L’un de ces événements est le Kiku Matsuri, qui se tient chaque année en novembre au sanctuaire Yushima Tenmangû de Tôkyô. Une soixantaine de membres du groupe local d’amateurs de chrysanthèmes y participent, et même des élèves des écoles primaires et des collèges de la région. L’événement attire plus de 100 000 visiteurs chaque année. Mais il n’est pas nécessaire de se rendre dans la capitale pour voir ces fleurs d’automne dans toute leur splendeur. A Hiroshima, par exemple, deux expositions annuelles sont organisées. L’une a lieu au jardin Shukkeien, un “jardin de paysages réduits” construit en 1620 et modelé sur le paysage du lac de l’ouest, à Hangzhou, en Chine (voir Zoom Japon n°96, décembre 2019). Les étangs de koï, les maisons de thé et les bosquets ombragés du jardin offrent un cadre idyllique pour observer les chrysanthèmes. Les visiteurs viennent de tout le Japon par cars entiers, non seulement pour les fleurs, mais aussi pour la cérémonie du thé du chrysanthème.
L’autre événement se déroule dans le parc du château de Hiroshima, où plus de 2 000 pots de chrysanthèmes sont exposés. Le prix du maire est décerné à la meilleure des grandes expositions. Ici, outre une profusion de bonsaïs, de chrysanthèmes en cascade, de chrysanthèmes à grandes fleurs et de boules de chrysanthèmes, vous trouverez probablement des maquettes décorées de chrysanthèmes représentant des sites de beauté locaux comme l’île de Miyajima, ou des carpes koï plus grandes que nature (voir Zoom Japon n°110, mai 2021), un symbole cher à la ville. Le parfum enivrant de cette splendide profusion de fleurs, ainsi que le doux son du koto provenant d’une scène voisine, font de cet événement un délice pour les sens.

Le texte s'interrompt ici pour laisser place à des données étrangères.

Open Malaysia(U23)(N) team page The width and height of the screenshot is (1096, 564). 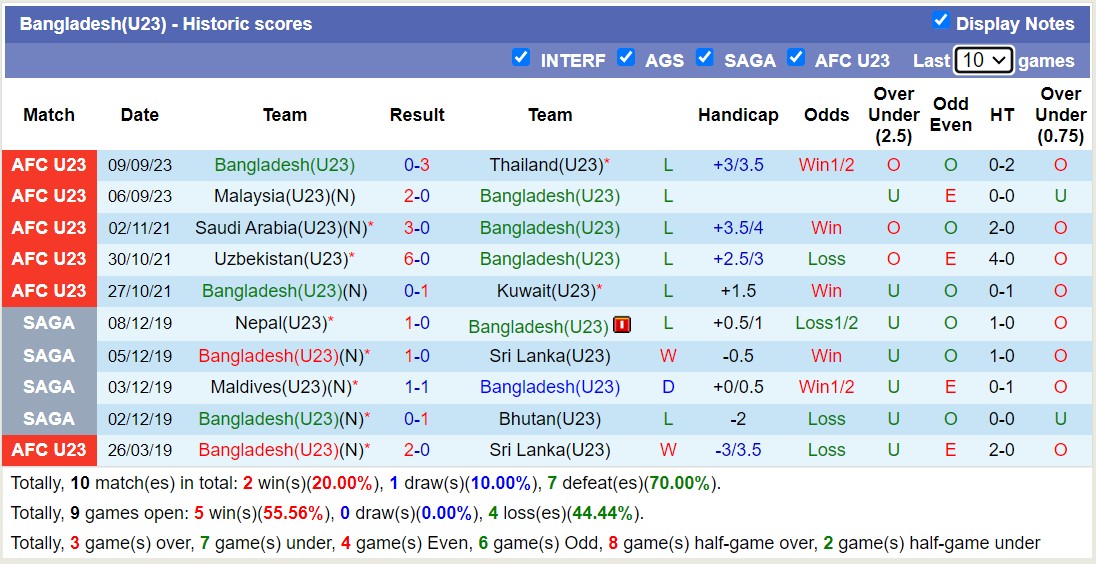[284, 196]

Malheureusement, de nombreux événements de ce type, comme le Chôyôsai du sanctuaire de Gohoku, ont été annulés ces deux dernières années en raison de la crise sanitaire. Pourtant, si vous pouvez vous rendre au Japon cet automne, vous verrez toujours des légions de chrysanthèmes se dresser fièrement comme d’habitude, égayant les rues d’explosions de couleurs. Ils sont le symbole vivant de la force et de la résilience du Japon, quelque chose qui perdurera longtemps après la fin de la pandémie.